TEXTO DE ORIGEM
Em relação à situação administrativa das IES, em nossa pesquisa 70% dos entrevistados referiram atuar em instituições privadas, 13% em instituições públicas e 11% em ambas instituições. As instituições privadas representam quase 90% (INEP, 2007) das IES em nosso país. Assim, era esperado que a maior parte dos TILS atuassem neste tipo de instituição. Além disso, elas têm dado oportunidade e oferecido acolhimento aos alunos surdos, pois o ingresso destes nos processos seletivos ocorreu em maior número nos últimos anos, e nelas os surdos têm recebido frequentemente acompanhamento e apoio de profissionais intérpretes para ingresso e permanência no decorrer da formação acadêmica.

Deste modo, o investimento das instituições privadas em incluir estudantes surdos tem aumentado, seu processo seletivo é menos competitivo, o que favorece a entrada de um número maior de estudantes surdos e consequentemente de TILS.

Cabe lembrar que, a forma de contratação do TILS nestas instituições também é menos burocrática, pois depende apenas da própria IES, e quando esta não cumpre as exigências de acessibilidade previstas na legislação, o Ministério Público tem obrigado-as a atender com agilidade esta necessidade.

TAREFA A
Indique se cada afirmação abaixo concorda com o texto de origem, respondendo sim ou não e citando as palavras do texto que decidem a questão.
(i) 13% dos entrevistados disseram atuar em instituições públicas.
(ii) O processo seletivo das instituições privadas é mais competitivo.
(iii) A contratação do TILS nas instituições privadas depende do Ministério Público.

REGISTROS
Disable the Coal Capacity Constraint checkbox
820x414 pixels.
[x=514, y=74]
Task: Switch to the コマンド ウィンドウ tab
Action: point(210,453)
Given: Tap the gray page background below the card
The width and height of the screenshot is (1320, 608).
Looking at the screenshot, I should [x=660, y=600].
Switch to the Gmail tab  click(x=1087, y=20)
---
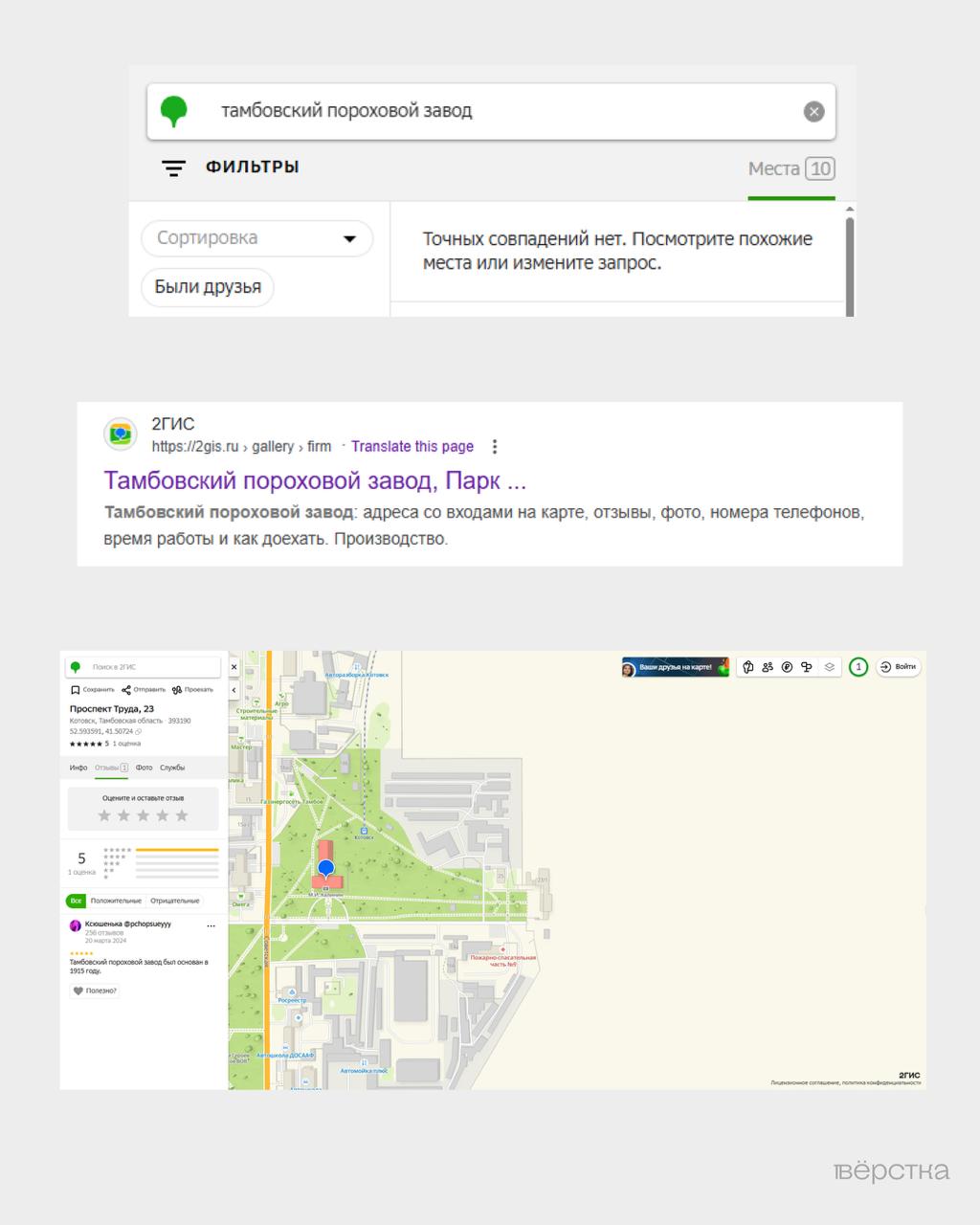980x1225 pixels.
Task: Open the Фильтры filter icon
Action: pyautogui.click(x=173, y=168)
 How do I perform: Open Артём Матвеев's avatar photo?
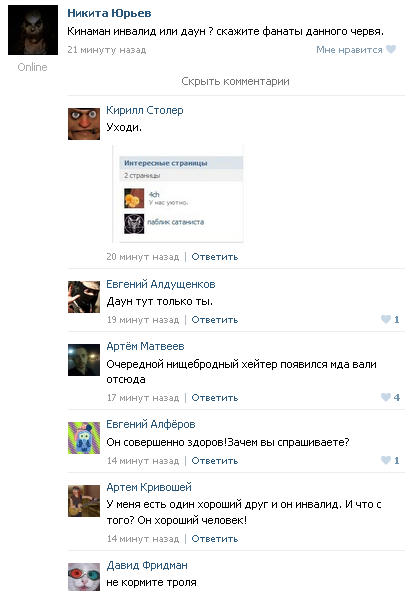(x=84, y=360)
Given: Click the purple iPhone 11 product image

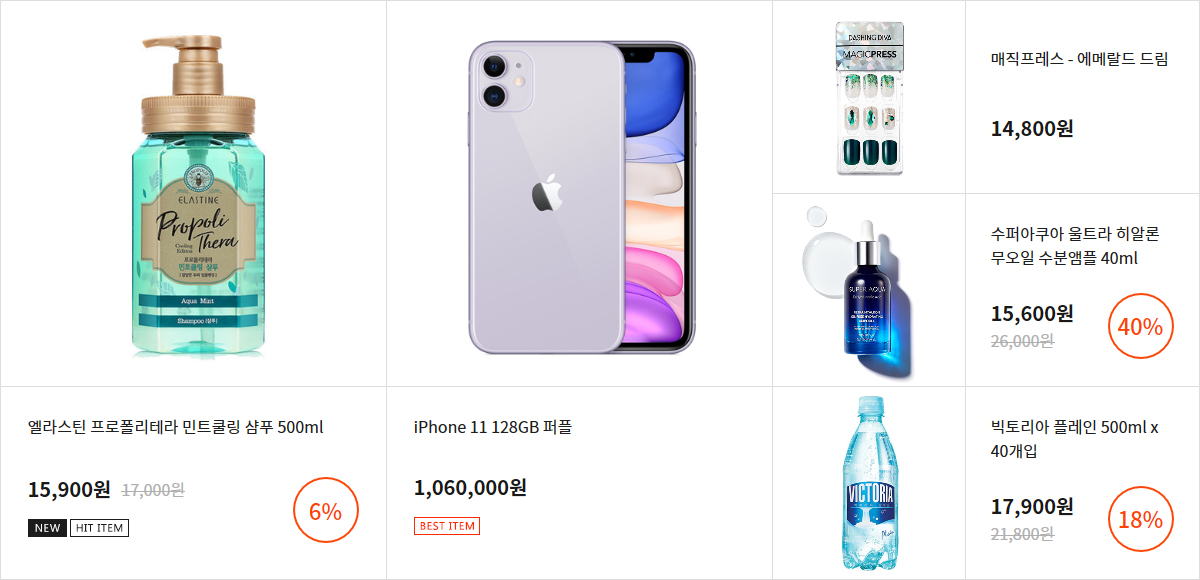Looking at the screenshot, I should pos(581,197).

TAREFA B
Por favor, selecione e copie todas as linhas dos registros que contêm a palavra "Given".

RESPOSTA A
(i) Sim: "13% em instituições públicas".
(ii) Não: "seu processo seletivo é menos competitivo".
(iii) Não: "pois depende apenas da própria IES".

RESPOSTA B
Given: Tap the gray page background below the card
Given: Click the purple iPhone 11 product image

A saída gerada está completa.